§ Problem statement:
According to the stable-coin article below, how much did TrustToken raise in TrueUSD in less than two months?

§ Selected extract:
Some crypto-fund managers who did not want to be quoted on the record said they would continue using fiat when trading cryptocurrencies. But everyone agrees that an audited stable coin is the best stable coin, even if they are not using them.

“We have no reason to hold stable coin as an investments,” says Alexey Ivanov, portfolio manager of Polynom Crypto Capital in Moscow. “We can use fiat on our exchanges, but for trading it is better to use crypto dollars instead of fiat dollars because it is faster and cheaper,” he says. “You’re talking about speed of minutes versus days for fiat.”

TrustToken launched in December 2016 with a staff of eight. They now have a staff of 20 and expect to hit 30 by December. The bulk of their hires are product managers with Wharton Business School MBAs, and former investors from the VC and investment banking world, all busy abandoning ship and swimming to the rocky, unsettled shores shining with virtual cash.

To the naysayers who believe Bitcoin is a bubble and the blockchain is another version of the internet, all of this sounds cryptocurrency trading seems like snake oil.

In less than two months, TrustToken raked in $44 million in TrueUSD, something that took early entrant Tether two years to achieve. According to their auditors, they have the same amount sitting in a cash account in real greenbacks, so if everyone wanted to sell the TrueUSD coin, trading under the ticker TUSD, TrustToken would have the dollar bills to hand them.

The company claims they have been “bringing in new funds and individual investors every week.” For the TrueUSD portal, which launched this year, 3,000 investors representing roughly 200 funds applied to open an account starting in January.

TrustToken has plans on launching a Hong Kong dollar, euro and gold product later this year or next.

The ancient island nation of Malta, seen here, wants to be a crypto hub. The Russian developed stable coin Stasis is pegged to the euro and also audited. (Shutterstock)


The Hundredth Monkey

A growing number of developers and investors from around the world all believe that the crypto-asset world will be securitized and one day regulated, and when that happens, a cryptocurrency portfolio will be as common as any alternative investment strategy.  Risk-accustomed players like Goldman Sachs, family offices with ultrahigh-net-worth individuals who can gamble in crypto markets and, later, endowments, are all going to discover the value in this market, so the true believers say.

The list of names of true believers keeps expanding. The hundredth-monkey theory is playing out at this very moment in cryptocurrencies. Increasingly, traditional investment firms will want to trade these things in larger quantities. Stable coins are the virtual fiat, the digital cash position in a digital fund.

§ Data under study:
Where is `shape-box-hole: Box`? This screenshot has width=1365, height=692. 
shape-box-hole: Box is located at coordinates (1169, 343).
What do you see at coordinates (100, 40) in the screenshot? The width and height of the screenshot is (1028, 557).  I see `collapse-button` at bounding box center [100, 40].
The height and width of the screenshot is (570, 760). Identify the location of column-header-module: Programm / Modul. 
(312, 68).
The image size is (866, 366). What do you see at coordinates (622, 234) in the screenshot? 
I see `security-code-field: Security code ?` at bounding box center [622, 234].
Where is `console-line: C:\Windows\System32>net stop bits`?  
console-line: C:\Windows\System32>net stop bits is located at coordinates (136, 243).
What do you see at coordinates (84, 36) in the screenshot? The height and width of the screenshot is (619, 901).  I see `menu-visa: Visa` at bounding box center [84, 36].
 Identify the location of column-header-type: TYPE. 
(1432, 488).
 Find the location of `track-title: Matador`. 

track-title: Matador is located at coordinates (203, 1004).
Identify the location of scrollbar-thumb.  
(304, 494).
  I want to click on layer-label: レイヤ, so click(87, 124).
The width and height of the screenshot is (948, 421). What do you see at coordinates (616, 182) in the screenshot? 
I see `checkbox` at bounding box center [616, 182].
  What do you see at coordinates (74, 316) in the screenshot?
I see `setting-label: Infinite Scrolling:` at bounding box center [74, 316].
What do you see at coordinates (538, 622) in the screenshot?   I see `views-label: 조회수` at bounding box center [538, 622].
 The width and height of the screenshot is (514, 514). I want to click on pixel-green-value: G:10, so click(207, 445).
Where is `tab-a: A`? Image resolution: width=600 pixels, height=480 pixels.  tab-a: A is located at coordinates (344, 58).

§ Task response:
$44 million